## What you should do
Determine how many of the lines below include "team", then respond with that number and no other text.

··· Material for this exercise

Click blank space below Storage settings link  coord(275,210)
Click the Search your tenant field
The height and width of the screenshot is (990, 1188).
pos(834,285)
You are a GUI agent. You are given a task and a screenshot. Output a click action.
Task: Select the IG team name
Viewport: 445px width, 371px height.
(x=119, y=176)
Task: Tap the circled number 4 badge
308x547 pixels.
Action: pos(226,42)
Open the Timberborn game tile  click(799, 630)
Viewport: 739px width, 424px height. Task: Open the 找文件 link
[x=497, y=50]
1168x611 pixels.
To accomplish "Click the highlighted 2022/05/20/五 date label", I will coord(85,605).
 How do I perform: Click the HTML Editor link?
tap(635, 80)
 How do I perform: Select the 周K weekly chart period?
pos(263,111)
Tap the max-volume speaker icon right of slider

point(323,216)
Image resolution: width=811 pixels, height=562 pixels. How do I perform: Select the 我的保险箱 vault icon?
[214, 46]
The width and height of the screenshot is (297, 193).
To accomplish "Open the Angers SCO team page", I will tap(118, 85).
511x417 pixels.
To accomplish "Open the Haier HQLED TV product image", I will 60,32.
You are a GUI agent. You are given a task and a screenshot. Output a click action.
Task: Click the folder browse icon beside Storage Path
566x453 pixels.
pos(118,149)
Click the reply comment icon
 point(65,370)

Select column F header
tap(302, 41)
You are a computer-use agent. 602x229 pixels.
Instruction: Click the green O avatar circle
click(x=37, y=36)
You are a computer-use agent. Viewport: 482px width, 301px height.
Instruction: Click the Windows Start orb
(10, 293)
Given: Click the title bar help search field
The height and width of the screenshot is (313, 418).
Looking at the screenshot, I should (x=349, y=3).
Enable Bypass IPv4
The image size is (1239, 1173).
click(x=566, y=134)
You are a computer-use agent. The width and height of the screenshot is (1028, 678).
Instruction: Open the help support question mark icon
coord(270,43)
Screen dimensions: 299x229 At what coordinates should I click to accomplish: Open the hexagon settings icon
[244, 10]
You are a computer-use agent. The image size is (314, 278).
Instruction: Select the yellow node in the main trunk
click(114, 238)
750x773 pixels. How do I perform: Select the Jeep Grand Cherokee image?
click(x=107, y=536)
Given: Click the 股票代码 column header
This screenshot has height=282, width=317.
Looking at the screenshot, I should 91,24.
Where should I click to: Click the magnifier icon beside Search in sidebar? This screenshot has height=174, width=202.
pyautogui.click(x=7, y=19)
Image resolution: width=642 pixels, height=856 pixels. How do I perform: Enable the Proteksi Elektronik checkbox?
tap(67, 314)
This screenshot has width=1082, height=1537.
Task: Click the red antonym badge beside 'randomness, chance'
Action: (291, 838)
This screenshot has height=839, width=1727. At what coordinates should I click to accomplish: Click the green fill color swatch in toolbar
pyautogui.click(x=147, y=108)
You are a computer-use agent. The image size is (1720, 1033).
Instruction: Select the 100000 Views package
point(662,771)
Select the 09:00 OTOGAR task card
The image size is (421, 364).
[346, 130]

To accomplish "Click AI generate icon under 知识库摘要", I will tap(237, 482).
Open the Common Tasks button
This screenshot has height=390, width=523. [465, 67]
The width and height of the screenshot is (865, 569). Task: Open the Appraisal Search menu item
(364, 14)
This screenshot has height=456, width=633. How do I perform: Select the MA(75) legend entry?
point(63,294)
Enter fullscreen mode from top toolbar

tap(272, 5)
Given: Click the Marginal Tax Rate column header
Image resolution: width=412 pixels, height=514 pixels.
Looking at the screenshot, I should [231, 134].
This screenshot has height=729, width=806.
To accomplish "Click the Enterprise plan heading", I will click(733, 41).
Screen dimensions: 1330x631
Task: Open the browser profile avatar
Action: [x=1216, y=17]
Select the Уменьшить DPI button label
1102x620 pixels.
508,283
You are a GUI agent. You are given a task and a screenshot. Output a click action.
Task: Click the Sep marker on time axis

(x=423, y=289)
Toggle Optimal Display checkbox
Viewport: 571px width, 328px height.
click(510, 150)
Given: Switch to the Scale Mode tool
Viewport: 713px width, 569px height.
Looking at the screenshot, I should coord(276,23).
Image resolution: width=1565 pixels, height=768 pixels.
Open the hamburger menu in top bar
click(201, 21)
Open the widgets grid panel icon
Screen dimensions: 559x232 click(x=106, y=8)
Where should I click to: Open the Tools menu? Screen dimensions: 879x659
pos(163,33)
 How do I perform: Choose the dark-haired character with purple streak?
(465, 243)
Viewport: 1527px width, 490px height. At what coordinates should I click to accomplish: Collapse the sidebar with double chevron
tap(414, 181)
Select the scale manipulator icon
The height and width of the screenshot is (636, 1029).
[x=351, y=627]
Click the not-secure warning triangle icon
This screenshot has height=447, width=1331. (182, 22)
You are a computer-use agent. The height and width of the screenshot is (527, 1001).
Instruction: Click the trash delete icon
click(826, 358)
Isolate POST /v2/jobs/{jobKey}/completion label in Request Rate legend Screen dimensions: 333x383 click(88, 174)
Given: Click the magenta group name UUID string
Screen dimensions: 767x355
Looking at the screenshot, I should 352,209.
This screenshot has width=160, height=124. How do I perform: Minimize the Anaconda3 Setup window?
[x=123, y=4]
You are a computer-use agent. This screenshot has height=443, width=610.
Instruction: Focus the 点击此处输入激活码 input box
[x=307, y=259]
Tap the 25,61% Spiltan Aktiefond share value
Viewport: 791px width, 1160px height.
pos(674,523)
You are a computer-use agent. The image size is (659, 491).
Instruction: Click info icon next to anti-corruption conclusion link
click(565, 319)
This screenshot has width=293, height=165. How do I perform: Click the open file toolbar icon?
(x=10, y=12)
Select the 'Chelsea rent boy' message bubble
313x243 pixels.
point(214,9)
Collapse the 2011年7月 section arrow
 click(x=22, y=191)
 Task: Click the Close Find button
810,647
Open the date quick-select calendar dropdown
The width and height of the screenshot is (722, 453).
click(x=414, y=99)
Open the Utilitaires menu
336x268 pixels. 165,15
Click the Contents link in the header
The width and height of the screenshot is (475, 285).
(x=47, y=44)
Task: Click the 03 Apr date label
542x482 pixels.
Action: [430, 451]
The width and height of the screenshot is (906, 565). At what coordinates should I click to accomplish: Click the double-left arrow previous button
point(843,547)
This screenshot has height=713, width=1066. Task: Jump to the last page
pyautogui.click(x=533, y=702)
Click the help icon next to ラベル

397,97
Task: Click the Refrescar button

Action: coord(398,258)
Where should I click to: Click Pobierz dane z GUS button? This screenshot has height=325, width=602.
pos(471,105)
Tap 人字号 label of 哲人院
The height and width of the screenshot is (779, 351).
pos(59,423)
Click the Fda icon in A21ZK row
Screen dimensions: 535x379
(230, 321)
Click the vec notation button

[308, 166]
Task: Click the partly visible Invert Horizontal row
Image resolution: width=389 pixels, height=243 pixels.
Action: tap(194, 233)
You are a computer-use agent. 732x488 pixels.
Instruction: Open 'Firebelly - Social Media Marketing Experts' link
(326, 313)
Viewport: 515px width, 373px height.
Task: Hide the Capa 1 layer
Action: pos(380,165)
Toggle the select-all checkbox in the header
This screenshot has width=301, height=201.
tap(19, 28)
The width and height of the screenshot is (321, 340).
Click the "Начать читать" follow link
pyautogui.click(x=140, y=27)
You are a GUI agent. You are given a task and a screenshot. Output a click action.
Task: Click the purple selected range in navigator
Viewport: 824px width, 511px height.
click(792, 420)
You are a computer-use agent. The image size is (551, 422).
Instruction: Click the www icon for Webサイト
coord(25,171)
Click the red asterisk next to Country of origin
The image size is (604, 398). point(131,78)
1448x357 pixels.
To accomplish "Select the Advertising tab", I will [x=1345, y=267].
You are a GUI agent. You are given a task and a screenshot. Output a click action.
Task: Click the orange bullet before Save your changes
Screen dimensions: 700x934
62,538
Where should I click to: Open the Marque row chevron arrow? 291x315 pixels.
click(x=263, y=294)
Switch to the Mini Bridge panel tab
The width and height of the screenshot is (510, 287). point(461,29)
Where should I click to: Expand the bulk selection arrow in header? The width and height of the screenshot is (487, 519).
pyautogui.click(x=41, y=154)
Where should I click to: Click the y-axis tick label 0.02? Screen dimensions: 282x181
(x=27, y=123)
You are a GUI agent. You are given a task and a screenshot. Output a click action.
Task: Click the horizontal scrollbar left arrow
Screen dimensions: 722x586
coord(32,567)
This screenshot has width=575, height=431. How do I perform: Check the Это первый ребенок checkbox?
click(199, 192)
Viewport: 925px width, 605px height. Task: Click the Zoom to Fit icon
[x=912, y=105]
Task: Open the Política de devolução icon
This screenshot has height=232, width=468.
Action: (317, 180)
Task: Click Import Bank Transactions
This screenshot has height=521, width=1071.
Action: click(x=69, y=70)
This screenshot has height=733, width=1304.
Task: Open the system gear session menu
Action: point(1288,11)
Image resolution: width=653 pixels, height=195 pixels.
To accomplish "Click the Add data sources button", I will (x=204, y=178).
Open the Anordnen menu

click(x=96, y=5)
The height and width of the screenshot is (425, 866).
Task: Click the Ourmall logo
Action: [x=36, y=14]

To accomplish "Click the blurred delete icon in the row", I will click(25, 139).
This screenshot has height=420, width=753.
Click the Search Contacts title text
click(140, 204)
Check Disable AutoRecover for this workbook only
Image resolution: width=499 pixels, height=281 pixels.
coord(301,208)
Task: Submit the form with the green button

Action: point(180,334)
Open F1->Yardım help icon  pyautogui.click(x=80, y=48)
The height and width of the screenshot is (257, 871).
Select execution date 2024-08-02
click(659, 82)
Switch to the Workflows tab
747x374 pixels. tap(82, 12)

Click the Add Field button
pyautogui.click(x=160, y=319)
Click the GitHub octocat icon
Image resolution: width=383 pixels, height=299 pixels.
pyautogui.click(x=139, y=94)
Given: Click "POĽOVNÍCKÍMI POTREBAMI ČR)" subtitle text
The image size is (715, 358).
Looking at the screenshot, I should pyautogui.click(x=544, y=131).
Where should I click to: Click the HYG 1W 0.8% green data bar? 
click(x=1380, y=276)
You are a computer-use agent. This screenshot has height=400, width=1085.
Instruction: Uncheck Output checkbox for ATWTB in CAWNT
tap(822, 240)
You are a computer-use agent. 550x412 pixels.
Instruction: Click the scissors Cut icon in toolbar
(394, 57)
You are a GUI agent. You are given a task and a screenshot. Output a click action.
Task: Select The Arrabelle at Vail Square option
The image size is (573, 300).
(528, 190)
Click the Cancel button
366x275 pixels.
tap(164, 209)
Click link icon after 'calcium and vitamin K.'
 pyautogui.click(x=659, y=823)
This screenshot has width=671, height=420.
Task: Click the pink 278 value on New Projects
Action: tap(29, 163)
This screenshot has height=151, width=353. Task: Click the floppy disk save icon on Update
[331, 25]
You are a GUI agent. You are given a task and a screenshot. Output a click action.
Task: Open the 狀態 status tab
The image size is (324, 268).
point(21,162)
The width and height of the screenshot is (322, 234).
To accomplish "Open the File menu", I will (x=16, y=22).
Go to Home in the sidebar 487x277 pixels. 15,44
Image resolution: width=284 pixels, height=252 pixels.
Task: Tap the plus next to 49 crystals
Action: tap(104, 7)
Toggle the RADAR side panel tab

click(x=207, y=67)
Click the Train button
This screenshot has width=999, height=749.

······

## Output below
2